### Aim of the task
Write out all of the entries, matching the original exactly.

### Data shown
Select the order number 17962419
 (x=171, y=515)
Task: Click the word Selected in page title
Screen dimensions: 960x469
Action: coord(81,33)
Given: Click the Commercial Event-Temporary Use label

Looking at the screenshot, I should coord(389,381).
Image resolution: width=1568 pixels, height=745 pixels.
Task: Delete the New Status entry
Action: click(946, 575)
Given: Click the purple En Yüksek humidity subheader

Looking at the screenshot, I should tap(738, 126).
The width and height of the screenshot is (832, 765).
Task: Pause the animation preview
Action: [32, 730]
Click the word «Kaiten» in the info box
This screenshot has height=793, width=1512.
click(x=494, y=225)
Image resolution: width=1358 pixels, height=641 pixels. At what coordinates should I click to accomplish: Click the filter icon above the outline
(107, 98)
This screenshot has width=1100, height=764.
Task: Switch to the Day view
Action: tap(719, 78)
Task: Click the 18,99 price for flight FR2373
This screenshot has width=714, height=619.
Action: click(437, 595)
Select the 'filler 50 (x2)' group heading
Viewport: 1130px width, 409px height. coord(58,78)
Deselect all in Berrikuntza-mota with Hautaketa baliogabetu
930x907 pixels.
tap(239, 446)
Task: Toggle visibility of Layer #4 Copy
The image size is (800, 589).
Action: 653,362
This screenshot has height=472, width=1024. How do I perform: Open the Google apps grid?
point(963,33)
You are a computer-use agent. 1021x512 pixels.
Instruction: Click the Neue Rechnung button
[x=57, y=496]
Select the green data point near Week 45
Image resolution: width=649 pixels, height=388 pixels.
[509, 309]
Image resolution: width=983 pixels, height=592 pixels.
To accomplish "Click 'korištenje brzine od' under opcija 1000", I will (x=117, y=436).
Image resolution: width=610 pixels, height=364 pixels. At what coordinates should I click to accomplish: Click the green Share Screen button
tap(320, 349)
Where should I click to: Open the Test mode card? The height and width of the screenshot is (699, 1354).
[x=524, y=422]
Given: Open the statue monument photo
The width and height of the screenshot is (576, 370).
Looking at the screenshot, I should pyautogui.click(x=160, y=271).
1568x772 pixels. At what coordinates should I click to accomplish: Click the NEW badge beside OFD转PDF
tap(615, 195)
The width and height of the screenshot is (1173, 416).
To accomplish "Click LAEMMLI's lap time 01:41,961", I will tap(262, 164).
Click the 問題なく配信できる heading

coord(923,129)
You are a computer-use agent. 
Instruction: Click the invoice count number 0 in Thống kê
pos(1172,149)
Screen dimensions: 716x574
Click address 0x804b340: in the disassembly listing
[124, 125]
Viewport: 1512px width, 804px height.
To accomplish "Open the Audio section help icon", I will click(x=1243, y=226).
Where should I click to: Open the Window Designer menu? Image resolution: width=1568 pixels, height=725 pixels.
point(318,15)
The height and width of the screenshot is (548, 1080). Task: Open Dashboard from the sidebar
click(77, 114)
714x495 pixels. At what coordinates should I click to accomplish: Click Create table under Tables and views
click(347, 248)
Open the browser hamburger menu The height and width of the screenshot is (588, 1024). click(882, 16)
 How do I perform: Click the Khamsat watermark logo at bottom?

### Expected output
Select the order number 17962419
 (x=171, y=515)
Task: Click the word Selected in page title
Screen dimensions: 960x469
Action: coord(81,33)
Given: Click the Commercial Event-Temporary Use label

Looking at the screenshot, I should coord(389,381).
Image resolution: width=1568 pixels, height=745 pixels.
Task: Delete the New Status entry
Action: click(946, 575)
Given: Click the purple En Yüksek humidity subheader

Looking at the screenshot, I should tap(738, 126).
The width and height of the screenshot is (832, 765).
Task: Pause the animation preview
Action: [32, 730]
Click the word «Kaiten» in the info box
This screenshot has height=793, width=1512.
click(x=494, y=225)
Image resolution: width=1358 pixels, height=641 pixels. At what coordinates should I click to accomplish: Click the filter icon above the outline
(107, 98)
This screenshot has width=1100, height=764.
Task: Switch to the Day view
Action: tap(719, 78)
Task: Click the 18,99 price for flight FR2373
This screenshot has width=714, height=619.
Action: click(437, 595)
Select the 'filler 50 (x2)' group heading
Viewport: 1130px width, 409px height. coord(58,78)
Deselect all in Berrikuntza-mota with Hautaketa baliogabetu
930x907 pixels.
tap(239, 446)
Task: Toggle visibility of Layer #4 Copy
The image size is (800, 589).
Action: 653,362
This screenshot has height=472, width=1024. How do I perform: Open the Google apps grid?
point(963,33)
You are a computer-use agent. 1021x512 pixels.
Instruction: Click the Neue Rechnung button
[x=57, y=496]
Select the green data point near Week 45
Image resolution: width=649 pixels, height=388 pixels.
[509, 309]
Image resolution: width=983 pixels, height=592 pixels.
To accomplish "Click 'korištenje brzine od' under opcija 1000", I will (x=117, y=436).
Image resolution: width=610 pixels, height=364 pixels. At what coordinates should I click to accomplish: Click the green Share Screen button
tap(320, 349)
Where should I click to: Open the Test mode card? The height and width of the screenshot is (699, 1354).
[x=524, y=422]
Given: Open the statue monument photo
The width and height of the screenshot is (576, 370).
Looking at the screenshot, I should pyautogui.click(x=160, y=271).
1568x772 pixels. At what coordinates should I click to accomplish: Click the NEW badge beside OFD转PDF
tap(615, 195)
The width and height of the screenshot is (1173, 416).
To accomplish "Click LAEMMLI's lap time 01:41,961", I will tap(262, 164).
Click the 問題なく配信できる heading

coord(923,129)
You are a computer-use agent. 
Instruction: Click the invoice count number 0 in Thống kê
pos(1172,149)
Screen dimensions: 716x574
Click address 0x804b340: in the disassembly listing
[124, 125]
Viewport: 1512px width, 804px height.
To accomplish "Open the Audio section help icon", I will click(x=1243, y=226).
Where should I click to: Open the Window Designer menu? Image resolution: width=1568 pixels, height=725 pixels.
point(318,15)
The height and width of the screenshot is (548, 1080). Task: Open Dashboard from the sidebar
click(77, 114)
714x495 pixels. At what coordinates should I click to accomplish: Click Create table under Tables and views
click(347, 248)
Open the browser hamburger menu The height and width of the screenshot is (588, 1024). click(882, 16)
 How do I perform: Click the Khamsat watermark logo at bottom?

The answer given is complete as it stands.